— Target pointing records —
___
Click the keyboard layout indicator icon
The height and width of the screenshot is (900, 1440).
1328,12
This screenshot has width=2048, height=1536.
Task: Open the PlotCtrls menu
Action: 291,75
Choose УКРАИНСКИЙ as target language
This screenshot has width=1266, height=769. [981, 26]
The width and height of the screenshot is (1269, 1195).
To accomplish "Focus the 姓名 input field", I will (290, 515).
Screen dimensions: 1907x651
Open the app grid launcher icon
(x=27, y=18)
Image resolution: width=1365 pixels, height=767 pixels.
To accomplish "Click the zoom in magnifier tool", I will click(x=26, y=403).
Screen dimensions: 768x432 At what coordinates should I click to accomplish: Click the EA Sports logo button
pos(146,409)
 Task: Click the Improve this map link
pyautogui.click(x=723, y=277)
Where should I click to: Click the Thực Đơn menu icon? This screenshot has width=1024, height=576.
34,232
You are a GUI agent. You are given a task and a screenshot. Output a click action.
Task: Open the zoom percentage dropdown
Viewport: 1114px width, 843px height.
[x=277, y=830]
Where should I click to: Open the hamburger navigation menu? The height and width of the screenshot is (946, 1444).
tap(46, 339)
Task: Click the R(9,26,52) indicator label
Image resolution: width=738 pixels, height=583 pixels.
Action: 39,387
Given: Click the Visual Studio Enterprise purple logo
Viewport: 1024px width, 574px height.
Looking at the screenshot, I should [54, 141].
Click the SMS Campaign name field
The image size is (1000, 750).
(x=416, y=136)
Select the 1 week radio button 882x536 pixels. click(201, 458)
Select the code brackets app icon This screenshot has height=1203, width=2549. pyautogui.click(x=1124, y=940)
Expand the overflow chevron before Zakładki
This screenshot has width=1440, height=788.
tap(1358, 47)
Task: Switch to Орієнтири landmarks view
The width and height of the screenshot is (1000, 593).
___
Please gather every line of the records above that contains the string "logo", treating uppercase and lowercase letters as different.

Screen dimensions: 768x432 At what coordinates should I click to accomplish: Click the EA Sports logo button
Given: Click the Visual Studio Enterprise purple logo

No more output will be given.